Gerade im Bereich der Personalarbeit sind Anwendungen denkbar, die unter diese Ausnahmen fallen können: Ein Lebenslauf-Parsing nach Noten wäre etwa eine enge verfahrenstechnische Aufgabe. Der Einsatz eines Online-Assessments könnte unter Ziffer b) fallen, da es hilft, den Auswahlprozess zu verbessern, in dem Bauchgefühle durch wissenschaftlich validierte Eignungsdiagnostik ersetzt werden. KI im Personalcontrolling könnte gegebenenfalls genderbasierte Abweichungen in Gehaltserhöhungen erkennen (Ziffer c)) oder aber Beschäftigte für Personalentwicklungsmaßnahmen identifizieren (Ziffer d)).

Selbst wenn eine KI-Anwendung also die Personalarbeit unterstützen sollte, bedeutet das nicht zwingend, dass eine solche als Hochrisiko-KI-Anwendung einzustufen ist. Gemäß Art. 6 Abs. 2b KI-VO muss eine solche Einschätzung allerdings dokumentiert und auf Anforderungen den Behörden übergeben werden.

3. Was bedeutet das alles konkret für das Personalwesen

Entscheidend ist bei all dem natürlich nicht, ob eine Anwendung mit „KI“ in den Marketingunterlagen wirbt, sondern ob es sich um KI im Sinne der KI-Verordnung handelt. Es ist daher auch davon auszugehen, dass der derzeitige Hype, jeden hilfreichen Algorithmus als „KI“ zu bewerben, mit Geltung der KI-Verordnung nachlassen wird.

Doch wie dem auch sei, wenn im Personalwesen „KI“-Anwendungen eingesetzt werden sollen, muss vor der Geltung der KI-Verordnung beziehungsweise, sollte die KI-Verordnung bereits Geltung erlangt haben, vor der Anschaffung und dem Einsatz der jeweiligen Anwendung zwingend geprüft werden, ob es sich dabei um

  • ein KI-System im Sinne der KI-Verordnung handelt.

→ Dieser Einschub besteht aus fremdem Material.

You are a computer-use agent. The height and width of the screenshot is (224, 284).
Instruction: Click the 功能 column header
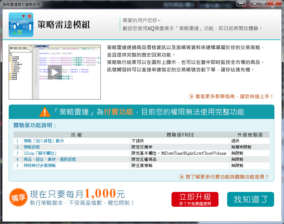click(76, 135)
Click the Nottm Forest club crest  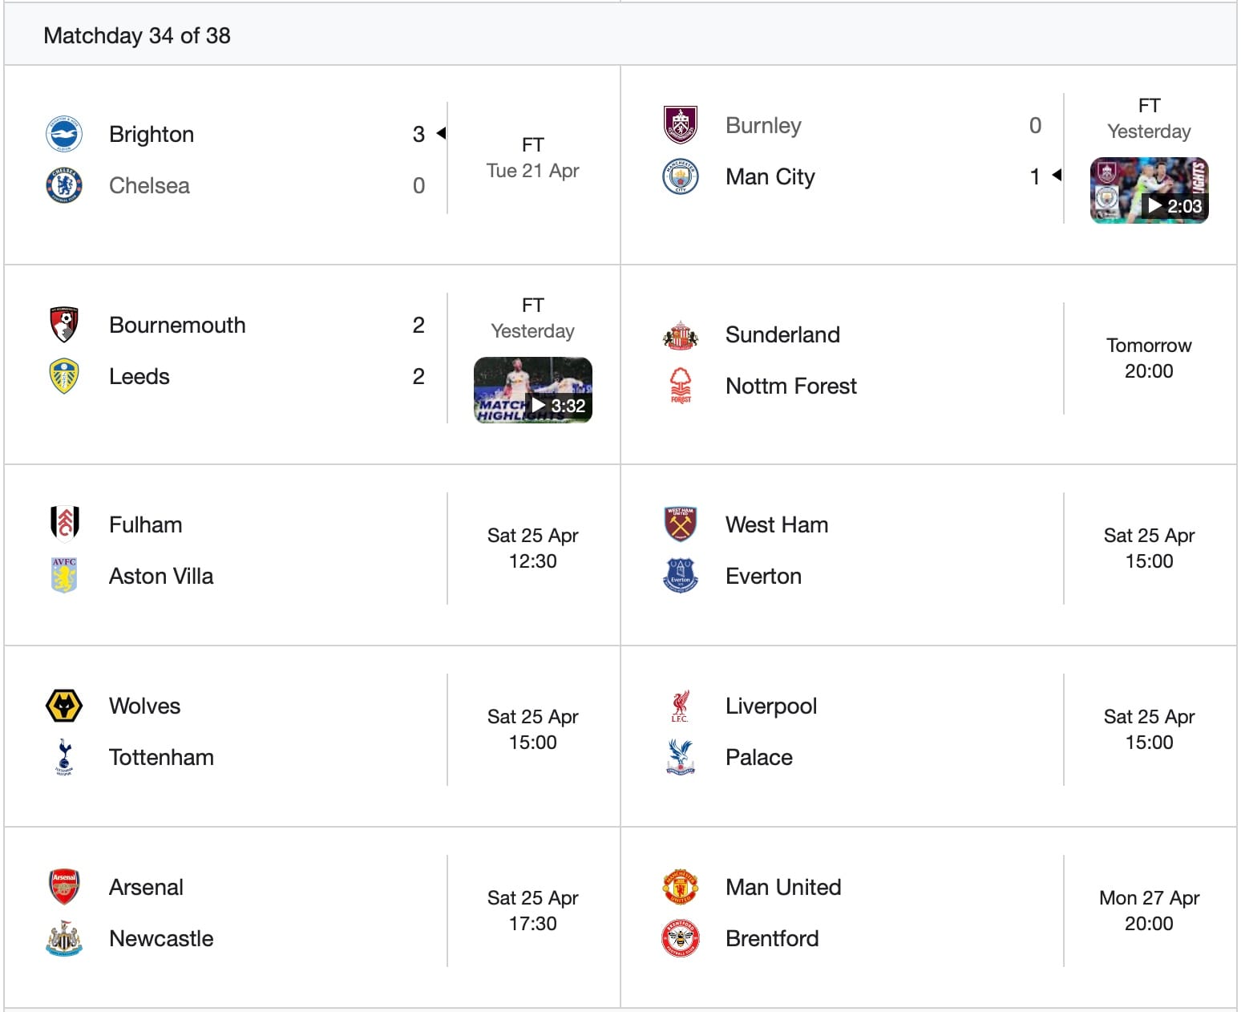681,386
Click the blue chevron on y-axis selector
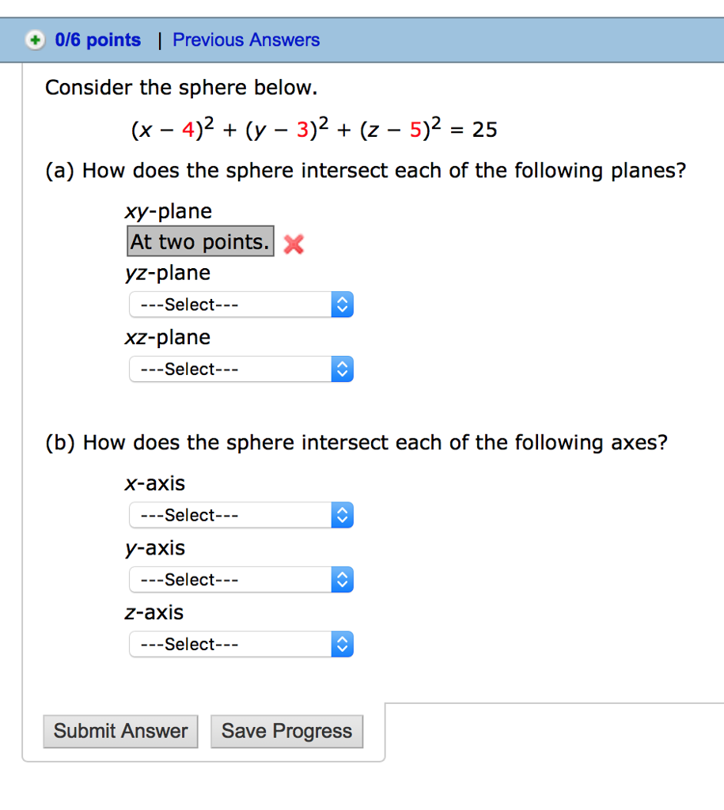 click(342, 579)
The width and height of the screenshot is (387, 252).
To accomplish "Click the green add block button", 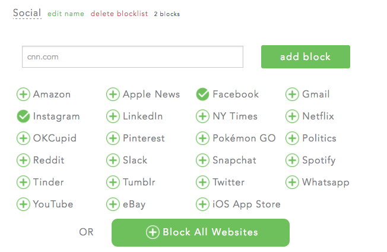I will pyautogui.click(x=306, y=56).
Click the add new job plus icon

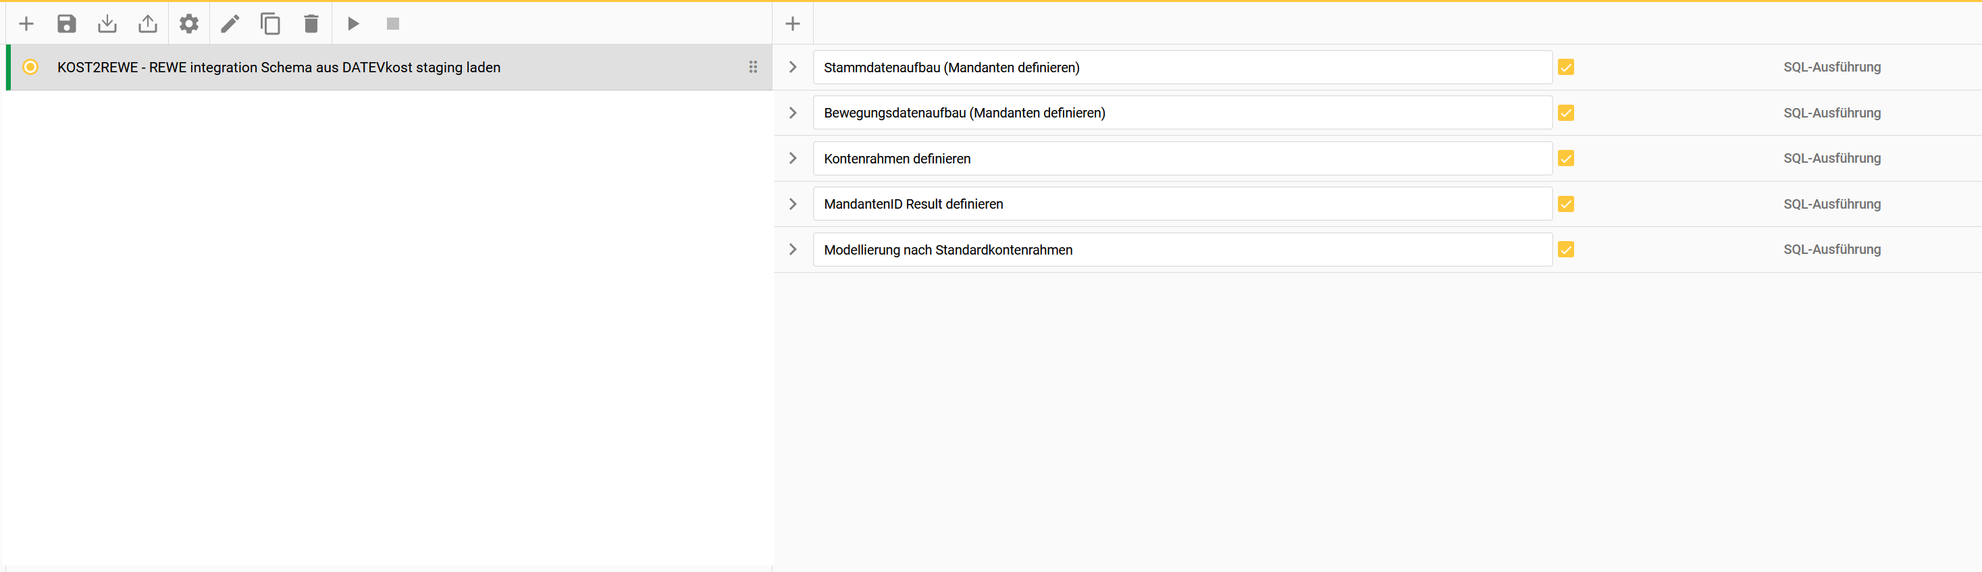coord(26,24)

Wenn dies eindeutig nicht der Fall ist, muss die Software-Anwendung nur die üblichen datenschutz- und arbeitsrechtlichen Anforderungen erfüllen. Wenn die Frage, ob es sich um ein KI-System im Sinne der KI-Verordnung handelt, nicht hinreichend verneint werden kann, dann muss weiter geprüft werden,

  • ob es sich um ein Hochrisiko-KI-System handelt, das ausnahmsweise nach Art. 6 Abs. 2a KI-VO nicht als mit hohem Risiko behaftet gilt.

Wenn auch dies verneint werden muss und es sich somit um eine Hochrisiko-KI im Bereich der Personalarbeit handelt, sind alle (oben genannten) Anforderungen und Pflichten der KI-Verordnung zu erfüllen.

Anders ausgedrückt: Personalleiterinnen obliegen bei der Nutzung oder Einführung von Software-Anwendungen, die KI-Systeme beinhalten könnten, neuen Verantwortlichkei- ten nach der KI-Verordnung zum Schutz ihrer Beschäftigten einschließlich der Bewerberinnen. Kommen sie diesen nicht nach, kann das erhebliche Folgen für die Arbeit in der Personalabteilung sowie aufgrund der im Raum stehenden Bußgelder für das gesamte Unternehmen haben. In diesem Sinne: Digitale Personalarbeit mit Hilfe von KI bleibt tatsächlich wie rechtlich spannend!